EXERCISE PASSAGE:
The question I am asked most often, and most often find too hot to handle, is this one: What must Republicans in our state of perpetual Democrat dominance do to win office?

They must – in their campaigns for office – begin to agitate against the policies of President Joe Biden, who will appear on the 2024 campaign ballot. Take a lesson from successful campaigners, former President Donald Trump among them. Campaigning and governing are two distinct endeavors.

Well sure, but most Republicans would consider that as an invitation to suicide, given that those who present news to the public are almost universally opposed to Trump.  No one likes larval Nazis. True or not, Trump has been effectively boxed as, in Democrat parlance, an enemy of the democracy, a charge Biden has nimbly deflected.

All this is mildly interesting. It certainly produces internet clicks in our 24/7 news outlets. However, the media scales have in Connecticut and much of the northeast been tipped in favor of Democrats for decades, which is why the present Connecticut U.S. Congressional Delegation is uniformly Democrat. It began to tip in a Democrat direction long before Trump’s down-escalator incursion into a politics controlled nationally and here in New England for decades by Democrats. The decimation of Connecticut Republicans who spent a good deal of their professional lives as U.S. congressmen – Nancy Johnson, Rob Simmons and Chris Shays – preceded Trump in office by close to a decade. All were, it was said at the time, fiscally conservative and socially liberal. All were replaced by Democrats who were socially and fiscally neo-progressive.

Shays, the last Connecticut Republican U.S. Congressman, spent 21 years in office, from 1987-2009. Trump was elected to the presidency in 2016, seven years after Shays bid goodbye to his U.S. House comrades. Shays was succeeded by Jim Himes, who supports without question the most progressive President in decades.

ASSIGNMENT A:
Answer these questions from the commentary on Connecticut Republicans:
(i) Which president does the commentary say will appear on the 2024 campaign ballot?
(ii) Which three Connecticut Republican U.S. congressmen does it name?
(iii) Who succeeded Shays?
ASSIGNMENT B: Reproduce the commentary on Connecticut Republicans word for word, from "The question I" up to and including "has nimbly deflected.".
ASSIGNMENT C: Resume the commentary on Connecticut Republicans after its final sentence.

DATA SHOWN:

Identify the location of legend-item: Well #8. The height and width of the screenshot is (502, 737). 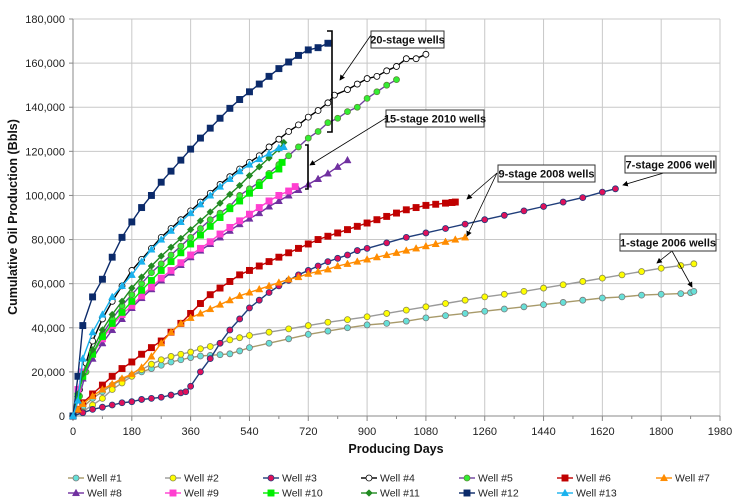
(95, 494).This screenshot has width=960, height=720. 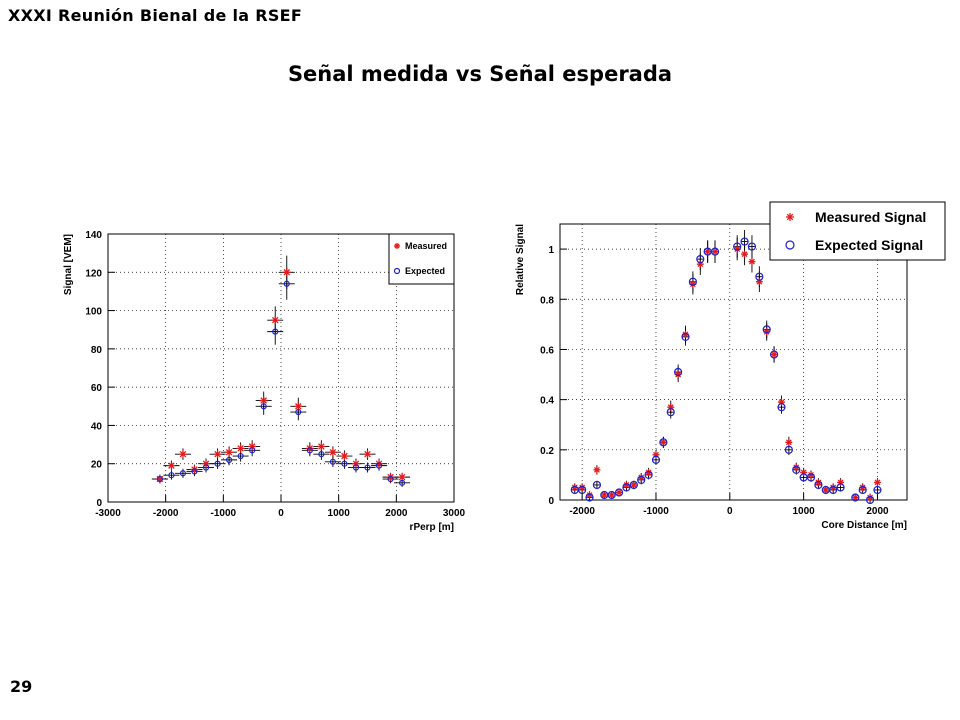 I want to click on y-tick-label: 0.8, so click(x=547, y=300).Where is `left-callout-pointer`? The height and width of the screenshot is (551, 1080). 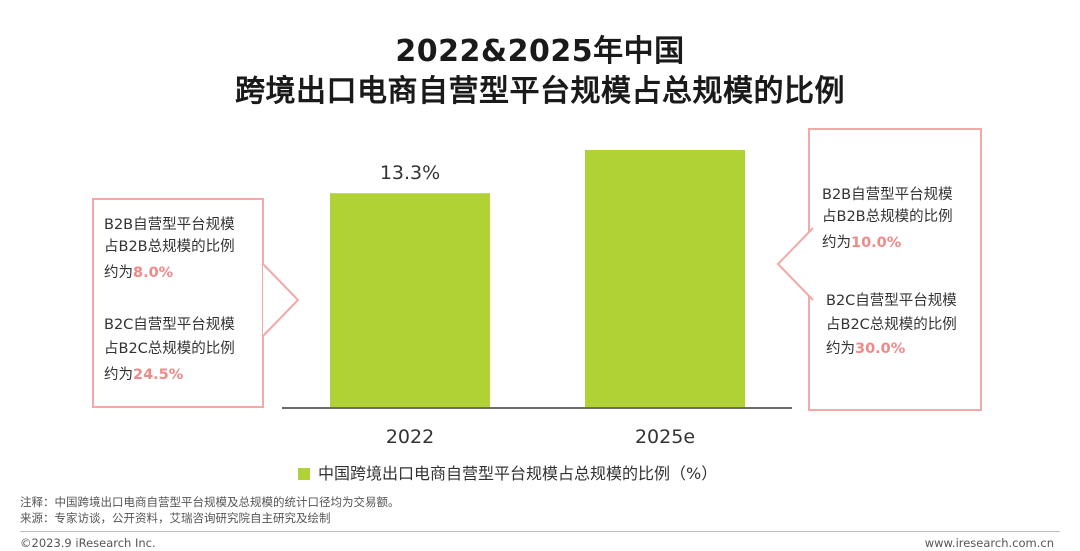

ANSWER BOX A:
(i) President Joe Biden.
(ii) Nancy Johnson, Rob Simmons and Chris Shays.
(iii) Jim Himes.

ANSWER BOX B:
The question I am asked most often, and most often find too hot to handle, is this one: What must Republicans in our state of perpetual Democrat dominance do to win office?

They must – in their campaigns for office – begin to agitate against the policies of President Joe Biden, who will appear on the 2024 campaign ballot. Take a lesson from successful campaigners, former President Donald Trump among them. Campaigning and governing are two distinct endeavors.

Well sure, but most Republicans would consider that as an invitation to suicide, given that those who present news to the public are almost universally opposed to Trump.  No one likes larval Nazis. True or not, Trump has been effectively boxed as, in Democrat parlance, an enemy of the democracy, a charge Biden has nimbly deflected.

ANSWER BOX C:
At some point, likely during the presidency of Barack Obama, the national Democrat Party veered sharply left. The reformed party moved away from traditional liberalism in the direction of neo-progressivism. It was both an emotional and strategic parting of the ways from the party of Jefferson, Jackson and Bailey. John Bailey was Connecticut’s last Democrat Party political boss. Bossism in the Northeast has long since been replaced by party dog-and-pony show primaries. Lauding his wife during his farewell address to the nation, Obama let slip a tear, and instantly John Blake of CNN told us “Why Obama’s tears are so revolutionary.” Showing one’s tears in public had become a revolutionary act on a par with Sam Adams’ Boston Tea Party.

What accounts for the sharp turn the Democrat Party has taken away from John F. Kennedy liberalism towards Marxian-tinged neo-progressivism?

There is no satisfying answer to this question. For many years in Connecticut and national politics, change has been deified and sanctified by such political revolutionary strongmen as Obama and, before him, progressive world-shakers such as Teddy Roosevelt, Woodrow Wilson, and Franklin Roosevelt. Progressivism and its modern iteration, neo-progressivism, are century old, post-Civil War doctrines. Neo-progressivism is essentially different than the progressivism of William Jennings Bryant or Robert La Follette. The socialist/communist post-World War 1 period now uncritically embraced by the American left has lent it a severe geo-political, anti-nationalist edge, celebrated unctuously these days in our ivy-league universities, where anti-Zionist crowds march cheek by jowl with revolutionary college administrators carrying in their fashionable torn-jean pockets much read copies of Paulo Freire’s book, The Pedagogy of the Oppressed.

Only absurdists would believe that modern ivy-league college students are oppressed – spoiled by their obscenely rich parents maybe, but oppressed in the sense that any political oppositionist in Vladimir Putin’s Russia may be routinely oppressed by an overbearing state and educational indoctrination system?

No way.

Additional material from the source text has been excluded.